28 Oct Iris Eytan and a team of lawyers filed this action to help people locked up jails with mental illness on October 28th, as reported in the Denver Post
Federal motion alleges cover-up on competency evaluations, seeks to reopen case against Colorado
The Colorado Department of Human Services could face a federal judge for allegedly violating a federal agreement requiring them to complete inmate competency evaluations in a timely manner.
By Jordan Steffen
This article originally appeared in the Denver Post on October 28, 2015
To view the original article, click here
A motion filed in federal court Wednesday accused the Colorado Department of Human Services of violating a federal agreement and asked a judge to order the state to eliminate a backlog of inmates waiting for competency evaluations and treatment.

******************************

_TASKS TO PERFORM_:
[a] Reproduce the stretch of the competency-evaluation text from "28 Oct Iris" through "a timely manner.", changing "competency evaluations" to "mental fitness evaluations".
[b] In the competency-evaluation text, on what date did the article first appear in the Denver Post?

_EXERCISE DATA_:
******************************

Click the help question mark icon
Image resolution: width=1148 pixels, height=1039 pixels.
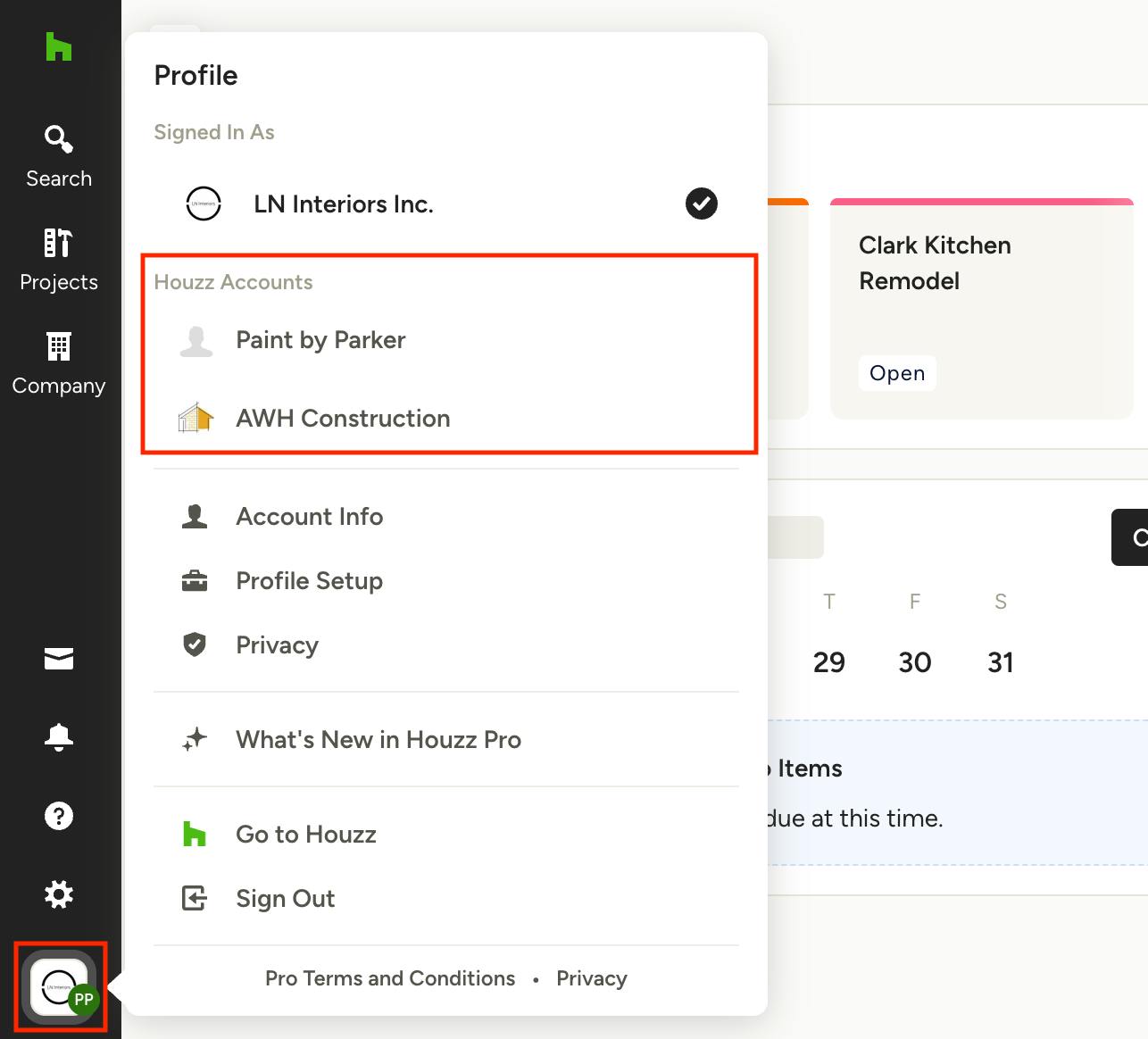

******************************

_RESULTS OF THE TASKS_:
[a]
28 Oct Iris Eytan and a team of lawyers filed this action to help people locked up jails with mental illness on October 28th, as reported in the Denver Post
Federal motion alleges cover-up on mental fitness evaluations, seeks to reopen case against Colorado
The Colorado Department of Human Services could face a federal judge for allegedly violating a federal agreement requiring them to complete inmate mental fitness evaluations in a timely manner.

[b] October 28, 2015